Over the years I have enjoyed using a variety of slingshots. In my youth my grandfather made a slingshot for me using a “Y” branch with rubber bands and a leather pouch tied together with string. As a teen I acquired a “Wrist Rocket” that used an aluminum frame incorporating a wrist support for more leverage with surgical tubing used as straps. Recently I experimented with an alternate frame, resulting in the creation of an Antler Slingshot. Eventually I wondered if a frame would even be needed for a slingshot so I started to explore that possibility.
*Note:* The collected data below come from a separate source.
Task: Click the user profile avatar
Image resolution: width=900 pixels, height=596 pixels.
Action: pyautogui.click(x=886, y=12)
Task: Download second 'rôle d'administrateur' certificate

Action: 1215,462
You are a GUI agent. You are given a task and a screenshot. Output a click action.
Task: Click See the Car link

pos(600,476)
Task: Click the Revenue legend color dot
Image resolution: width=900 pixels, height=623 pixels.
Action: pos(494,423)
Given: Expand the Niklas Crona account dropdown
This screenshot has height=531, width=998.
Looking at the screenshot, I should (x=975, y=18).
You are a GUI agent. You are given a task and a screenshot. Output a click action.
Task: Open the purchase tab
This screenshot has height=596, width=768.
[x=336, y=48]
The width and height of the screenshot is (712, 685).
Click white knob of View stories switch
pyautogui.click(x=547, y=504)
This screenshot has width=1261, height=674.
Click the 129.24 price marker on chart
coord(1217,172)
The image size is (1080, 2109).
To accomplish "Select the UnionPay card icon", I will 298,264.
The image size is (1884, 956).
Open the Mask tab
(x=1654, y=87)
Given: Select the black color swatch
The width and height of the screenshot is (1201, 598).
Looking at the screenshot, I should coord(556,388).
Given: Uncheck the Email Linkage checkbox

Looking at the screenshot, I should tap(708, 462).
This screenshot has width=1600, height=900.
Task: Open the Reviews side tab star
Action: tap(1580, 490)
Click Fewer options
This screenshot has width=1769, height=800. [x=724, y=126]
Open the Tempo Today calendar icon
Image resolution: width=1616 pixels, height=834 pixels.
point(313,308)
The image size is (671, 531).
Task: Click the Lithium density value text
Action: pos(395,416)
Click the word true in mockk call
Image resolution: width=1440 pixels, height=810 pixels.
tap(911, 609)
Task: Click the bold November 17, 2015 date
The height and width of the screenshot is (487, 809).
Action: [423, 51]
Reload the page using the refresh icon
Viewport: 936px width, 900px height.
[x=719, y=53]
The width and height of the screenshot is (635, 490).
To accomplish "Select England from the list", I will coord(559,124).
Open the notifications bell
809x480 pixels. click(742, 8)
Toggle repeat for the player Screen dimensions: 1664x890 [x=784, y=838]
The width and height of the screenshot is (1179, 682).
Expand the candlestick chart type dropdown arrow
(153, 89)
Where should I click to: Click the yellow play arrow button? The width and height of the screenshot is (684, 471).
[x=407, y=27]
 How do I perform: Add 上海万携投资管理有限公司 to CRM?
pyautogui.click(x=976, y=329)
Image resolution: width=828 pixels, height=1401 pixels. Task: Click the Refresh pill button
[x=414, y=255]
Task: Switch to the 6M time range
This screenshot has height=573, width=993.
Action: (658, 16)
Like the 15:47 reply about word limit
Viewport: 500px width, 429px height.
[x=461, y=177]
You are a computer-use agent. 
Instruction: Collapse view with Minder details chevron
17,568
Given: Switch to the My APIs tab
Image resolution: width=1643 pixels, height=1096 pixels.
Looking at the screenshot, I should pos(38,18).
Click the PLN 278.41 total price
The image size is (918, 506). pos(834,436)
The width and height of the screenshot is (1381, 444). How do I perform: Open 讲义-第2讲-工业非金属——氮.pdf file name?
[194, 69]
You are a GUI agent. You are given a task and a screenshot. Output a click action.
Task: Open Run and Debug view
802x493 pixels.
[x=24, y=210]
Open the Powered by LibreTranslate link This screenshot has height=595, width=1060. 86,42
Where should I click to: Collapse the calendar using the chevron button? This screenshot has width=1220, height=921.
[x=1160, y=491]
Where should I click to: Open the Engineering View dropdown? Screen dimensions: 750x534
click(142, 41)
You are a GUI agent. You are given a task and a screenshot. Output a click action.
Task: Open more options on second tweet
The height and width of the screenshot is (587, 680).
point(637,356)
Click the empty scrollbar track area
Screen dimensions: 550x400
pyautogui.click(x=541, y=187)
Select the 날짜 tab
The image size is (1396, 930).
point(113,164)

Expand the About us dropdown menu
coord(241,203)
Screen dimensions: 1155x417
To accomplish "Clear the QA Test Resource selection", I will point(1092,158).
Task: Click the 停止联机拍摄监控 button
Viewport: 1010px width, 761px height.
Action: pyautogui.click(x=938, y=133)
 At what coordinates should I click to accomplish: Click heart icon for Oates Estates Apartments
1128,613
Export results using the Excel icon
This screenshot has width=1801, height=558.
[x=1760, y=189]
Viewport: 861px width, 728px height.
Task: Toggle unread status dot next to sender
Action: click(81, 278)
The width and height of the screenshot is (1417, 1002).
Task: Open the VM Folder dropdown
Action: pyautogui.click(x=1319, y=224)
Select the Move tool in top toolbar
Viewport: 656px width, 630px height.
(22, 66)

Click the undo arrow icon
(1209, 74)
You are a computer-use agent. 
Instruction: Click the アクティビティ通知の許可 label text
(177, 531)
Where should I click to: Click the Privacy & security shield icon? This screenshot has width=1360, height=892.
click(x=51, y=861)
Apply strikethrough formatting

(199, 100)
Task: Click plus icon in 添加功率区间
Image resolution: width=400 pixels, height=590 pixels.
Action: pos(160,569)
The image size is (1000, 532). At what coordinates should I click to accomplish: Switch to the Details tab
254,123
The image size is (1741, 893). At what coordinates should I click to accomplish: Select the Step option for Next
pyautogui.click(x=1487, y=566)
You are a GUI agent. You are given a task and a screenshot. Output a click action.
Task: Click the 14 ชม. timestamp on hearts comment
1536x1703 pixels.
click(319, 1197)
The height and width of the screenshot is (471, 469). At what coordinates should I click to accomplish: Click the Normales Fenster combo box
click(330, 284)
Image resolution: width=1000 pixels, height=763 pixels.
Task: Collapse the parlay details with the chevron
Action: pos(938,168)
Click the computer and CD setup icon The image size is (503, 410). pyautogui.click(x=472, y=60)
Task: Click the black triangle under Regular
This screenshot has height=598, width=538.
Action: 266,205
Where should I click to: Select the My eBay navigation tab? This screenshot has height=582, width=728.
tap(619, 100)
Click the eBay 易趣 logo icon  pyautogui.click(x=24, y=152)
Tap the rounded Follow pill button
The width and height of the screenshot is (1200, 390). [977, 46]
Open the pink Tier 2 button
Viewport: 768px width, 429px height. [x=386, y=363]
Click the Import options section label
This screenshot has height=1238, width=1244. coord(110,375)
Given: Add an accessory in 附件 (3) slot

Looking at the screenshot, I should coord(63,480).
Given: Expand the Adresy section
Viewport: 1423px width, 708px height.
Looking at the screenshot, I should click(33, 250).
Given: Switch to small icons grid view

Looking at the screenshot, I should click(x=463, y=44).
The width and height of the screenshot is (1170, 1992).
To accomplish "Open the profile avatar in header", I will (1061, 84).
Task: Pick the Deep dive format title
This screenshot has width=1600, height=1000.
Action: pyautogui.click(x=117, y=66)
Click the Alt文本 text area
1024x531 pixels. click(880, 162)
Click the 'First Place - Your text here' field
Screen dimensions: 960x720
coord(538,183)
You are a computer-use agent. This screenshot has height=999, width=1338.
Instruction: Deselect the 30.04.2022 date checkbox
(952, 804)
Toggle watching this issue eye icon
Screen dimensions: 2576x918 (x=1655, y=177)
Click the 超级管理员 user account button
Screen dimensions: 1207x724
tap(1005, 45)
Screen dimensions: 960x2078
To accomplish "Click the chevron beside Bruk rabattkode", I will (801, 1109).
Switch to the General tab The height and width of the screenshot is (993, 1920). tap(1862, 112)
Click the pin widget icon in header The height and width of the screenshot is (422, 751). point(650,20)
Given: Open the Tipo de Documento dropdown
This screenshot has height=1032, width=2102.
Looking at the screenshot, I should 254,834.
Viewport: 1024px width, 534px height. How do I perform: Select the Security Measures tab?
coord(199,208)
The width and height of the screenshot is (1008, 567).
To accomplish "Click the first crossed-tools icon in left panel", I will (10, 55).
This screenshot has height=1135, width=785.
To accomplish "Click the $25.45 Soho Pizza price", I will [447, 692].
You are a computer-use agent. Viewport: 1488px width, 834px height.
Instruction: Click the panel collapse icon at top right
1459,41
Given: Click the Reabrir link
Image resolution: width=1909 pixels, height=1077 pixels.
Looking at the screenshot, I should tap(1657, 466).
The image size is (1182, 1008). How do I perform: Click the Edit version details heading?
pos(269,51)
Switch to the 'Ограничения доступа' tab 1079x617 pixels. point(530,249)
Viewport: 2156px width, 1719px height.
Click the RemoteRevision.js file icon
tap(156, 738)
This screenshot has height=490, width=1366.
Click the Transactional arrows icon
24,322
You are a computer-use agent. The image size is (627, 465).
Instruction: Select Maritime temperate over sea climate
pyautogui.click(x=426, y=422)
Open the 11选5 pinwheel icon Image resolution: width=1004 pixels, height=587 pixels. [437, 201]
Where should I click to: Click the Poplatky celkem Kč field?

At first I met a slingshot craftsman who was also a regional competitor. I inquired about the possibility of just pinching together a rubberband/leather pouch set between my thumb and forefinger. He said that it could be done but you would need to rotate your hand downward at launch as you released your projectile. I bought the set from him and then decided on what ammunition to use.
Steel bearings (or shot) was expensive as were clay pellets, so I went to Walmart and found “Cherry Sours” candy that was cheap, biodegradable, environmentally safe, and coincidentally just the right size.
I was careful at first, trying to apply the rotation technique and actually hit a 3 inch can lid on my DIY Simple Spinner Targets from 7 meters away, but shortly afterwards I got careless and smacked my thumb multiple times really hard, with the result of creating a blood blister under my thumbnail. If you choose to try this method I would recommend wearing a leather glove on your hand at first.
Deterred by the difficulty and pain, I considered trying an alternative safer method of tying the ends of the rubber bands into loops that I could slip over my thumb and forefinger to use as a frame. Voila! It was smooth shooting and I hit my target a number of times… it’s quite intuitive for aiming. However, unless you have very strong fingers your draw back will be somewhat limited, but, it would have knock down potential for small game.
For purists… using your fingers to hold the bands would in essence be a frame, but you wouldn’t need a mechanical frame that would have to be constructed, and be potentially awkward to carry. Eliminating a frame would make for ultra light weight and convenient when backpacking or for easy storage.